Webrelaunch 2020

Abstracts

Thursday 16.10.15

Thursday, 15.10.15, 11:00-11:45 - Kurt Busch

Material Models in Plasmonics
 
Over the past years, plasmonic systems, i.e., nano-structured metal particles or films, have experienced a significantly increased interest world-wide. In such systems, the freely movable conduction electrons lead to strong field enhancement and strong field gradients. In turn, this allows for the strong modification of a number of basic physical processes such as the emission of light from and the absorption of light by quantum dots or molecules, optical forces, and fluctuation-induced phenomena such as Casimir forces or thermal radiation. A quantitative description of such nano-technological processes has to be based on appropriate material models. While the linear behavior of simple metals may adequately be described by the (spatially local) Drude model and/or Drude-Lorentz models, their nonlocal and/or nonlinear behavior requires more advanced models – in the simplest version a hydrodynamic extension of the Drude model.

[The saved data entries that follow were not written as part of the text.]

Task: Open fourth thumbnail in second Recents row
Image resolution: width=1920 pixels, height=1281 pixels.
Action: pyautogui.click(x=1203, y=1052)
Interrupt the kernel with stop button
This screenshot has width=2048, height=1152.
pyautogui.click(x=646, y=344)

Similarly, transition metals such as Ni, Fe, and Co feature linear behavior that cannot be accounted for within Drude-Lorentz models. In this talk, an attempt is made to provide a (necessarily biased) overview of some of the above material models and the associated physical effects they allow (and fail) to describe.
 

 

Thursday, 15.10.15, 13:45-14:30 - Vincent Lescarret

Diffractive optics with harmonic radiation in 2d nonlinear photonic crystal waveguide
 
Spectral analysis of periodic operators has been thoroughly studied but the propagation of light in heterogenous periodic structures still offers interesting problems. We focus on an ideal waveguide made of a weakly nonlinear material and we discuss the propagation of a wave train along the guide paying attention to the mathematical issues.
 

 

Friday 16.10.15

Friday, 16.10.15, 09:00-09:45 - Martina Chirilus-Bruckner

Dynamics of localized structures in periodically structured media
 
The endeavour of using photonic crystals to create all-optical computational devices motivated a lot of research in the area of wave equations with periodically varying coefficients. Of particular interest is the dynamics of localized structures which model light pulses. This talk illustrates two techniques which allow a surprisingly thorough description of the dynamics of such solutions: the derivation of modulation equations and the use of a blend of center manifold and inverse spectral theory. The presented work was initiated by a project of the RTG 1294 within the research group of Guido Schneider.